Architecture Summary
Your data flows through three refinement layers:
1. Bronze Layer — Raw, Immutable Data
The Bronze layer is intentionally raw, meaning:
➤ What goes into Bronze?
Exact copy of source data
Same schema, same naming, same format
No transformation, enrichment, or filtering
➤ Purpose of Bronze
✔ Preserve original fidelity
✔ Enable audit & lineage
✔ Allow re-processing if logic changes
Typical files include:
JSON dump from source applications
CSV batch exports from 3rd-party systems
IoT logs, streaming output
Parquet snapshots
When files land in Bronze S3, an event notification triggers:
Bronze SNS → Bronze SQS
SQS message invokes Bronze Lambdas
Bronze Lambda does NOT modify original data.

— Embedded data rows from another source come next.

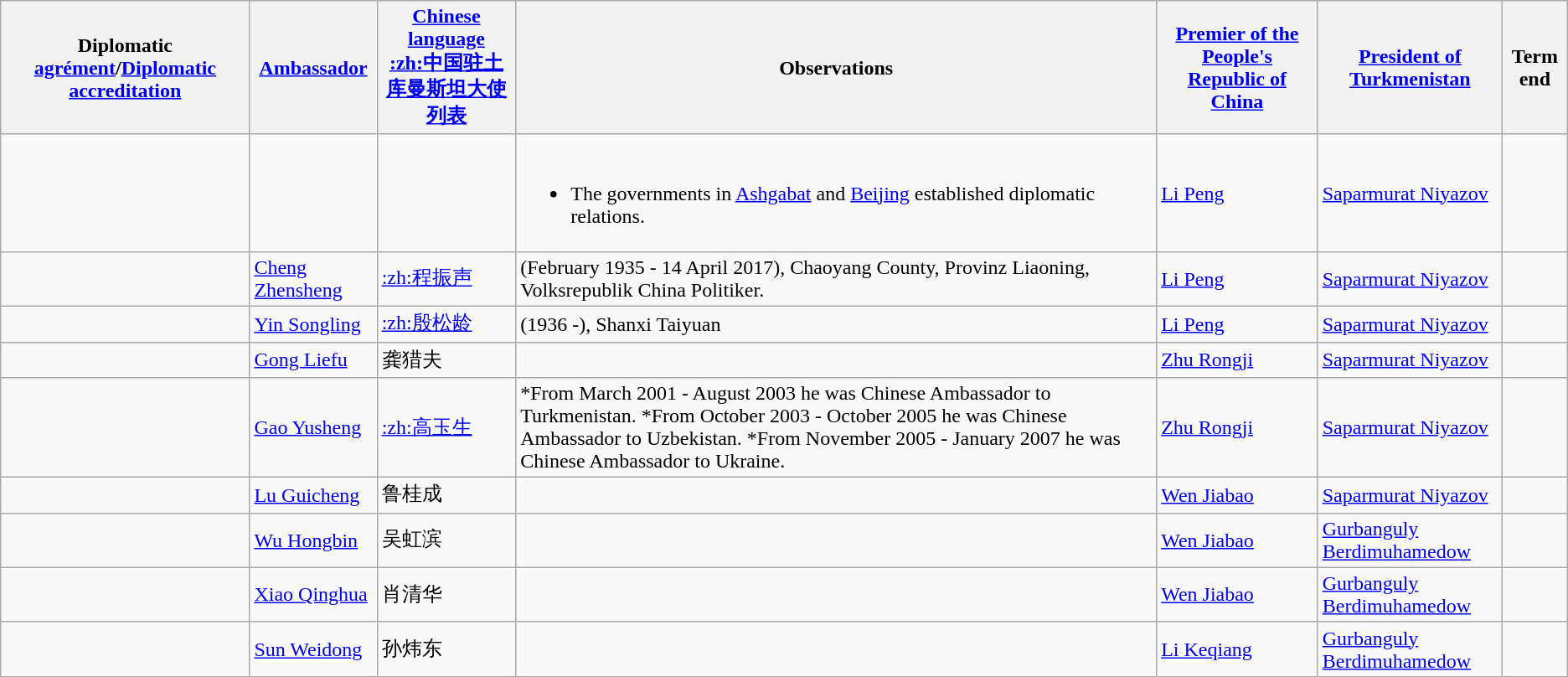
(1936 -), Shanxi Taiyuan [836, 323]
Diplomatic agrément/Diplomatic accreditation [126, 68]
Gao Yusheng [313, 427]
龚猎夫 [446, 360]
Observations [836, 68]
:zh:程振声 [446, 278]
鲁桂成 [446, 496]
Sun Weidong [313, 648]
肖清华 [446, 595]
Premier of the People's Republic of China [1238, 68]
(February 1935 - 14 April 2017), Chaoyang County, Provinz Liaoning, Volksrepublik China Politiker. [836, 278]
Xiao Qinghua [313, 595]
Chinese language:zh:中国驻土库曼斯坦大使列表 [446, 68]
Yin Songling [313, 323]
Cheng Zhensheng [313, 278]
Ambassador [313, 68]
Wu Hongbin [313, 539]
The governments in Ashgabat and Beijing established diplomatic relations. [836, 193]
President of Turkmenistan [1410, 68]
:zh:高玉生 [446, 427]
Gong Liefu [313, 360]
孙炜东 [446, 648]
吴虹滨 [446, 539]
Term end [1535, 68]
Li Keqiang [1238, 648]
Lu Guicheng [313, 496]
:zh:殷松龄 [446, 323]
Find where the given text appears and provide that cell's center as (X, Y) coordinate. 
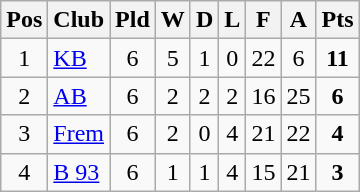
Pld (133, 20)
F (264, 20)
W (172, 20)
B 93 (79, 172)
11 (338, 58)
Club (79, 20)
A (298, 20)
L (232, 20)
15 (264, 172)
D (204, 20)
AB (79, 96)
KB (79, 58)
5 (172, 58)
25 (298, 96)
Frem (79, 134)
Pos (24, 20)
16 (264, 96)
Pts (338, 20)
For the text-containing cell, return its midpoint in (X, Y) coordinate format. 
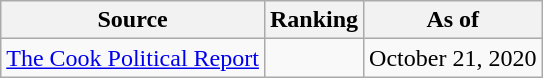
The Cook Political Report (133, 58)
Source (133, 20)
As of (453, 20)
Ranking (314, 20)
October 21, 2020 (453, 58)
Extract the (x, y) coordinate from the center of the cell holding the provided text.  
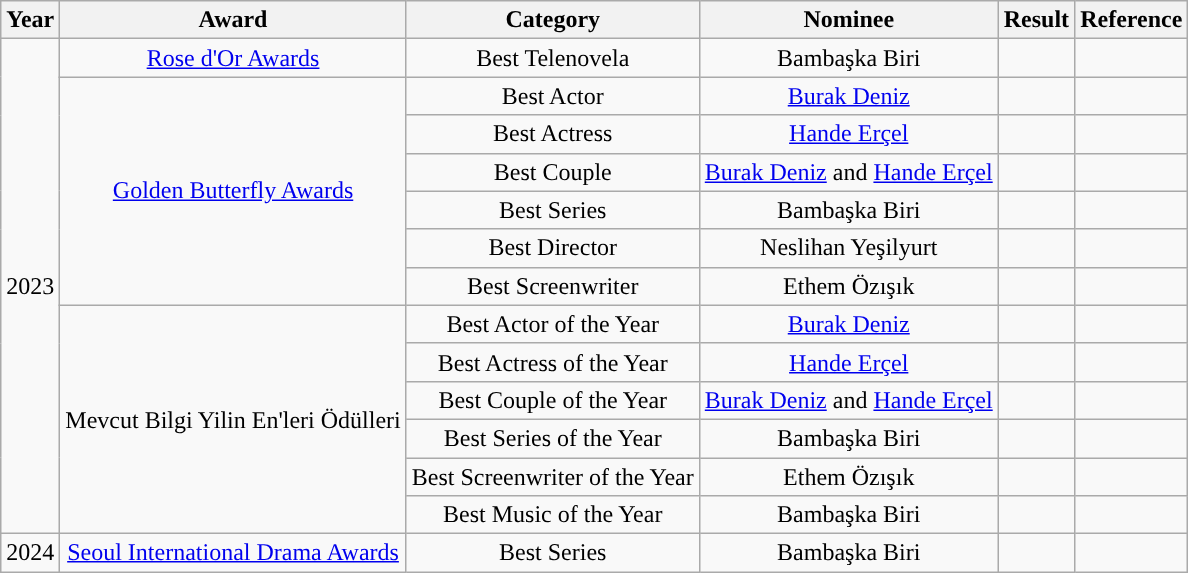
Best Actress of the Year (552, 362)
Year (30, 20)
2024 (30, 553)
Best Series of the Year (552, 438)
Reference (1132, 20)
Best Actress (552, 134)
Neslihan Yeşilyurt (848, 248)
Best Couple of the Year (552, 400)
Best Actor of the Year (552, 324)
Best Director (552, 248)
Result (1036, 20)
Award (233, 20)
Best Screenwriter (552, 286)
Rose d'Or Awards (233, 58)
Category (552, 20)
Seoul International Drama Awards (233, 553)
Best Telenovela (552, 58)
Nominee (848, 20)
Golden Butterfly Awards (233, 191)
2023 (30, 286)
Best Screenwriter of the Year (552, 477)
Mevcut Bilgi Yilin En'leri Ödülleri (233, 419)
Best Actor (552, 96)
Best Couple (552, 172)
Best Music of the Year (552, 515)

Instead it: ✔ Registers metadata,
✔ Validates file existence,
✔ Moves/copies file into Silver format zone,
But original file remains archived in Bronze untouched.
2. Silver Layer — Validated and Structured
Silver is where real transformation begins.
What Silver accomplishes:
✔ Converts files into standardized formats (often Parquet)
✔ Applies schema validations
✔ Removes incorrect or malformed rows
✔ Deduplicates
✔ Standardizes timestamps, naming conventions
Outputs of Silver
Clean structured tables
Partition-based data
Domain-level refined datasets
Once processed, Silver pushes events to:
Silver SNS
Multiple Silver SQS Consumers
Each Lambda:
merges incrementally
enriches reference data (e.g., dimension lookups)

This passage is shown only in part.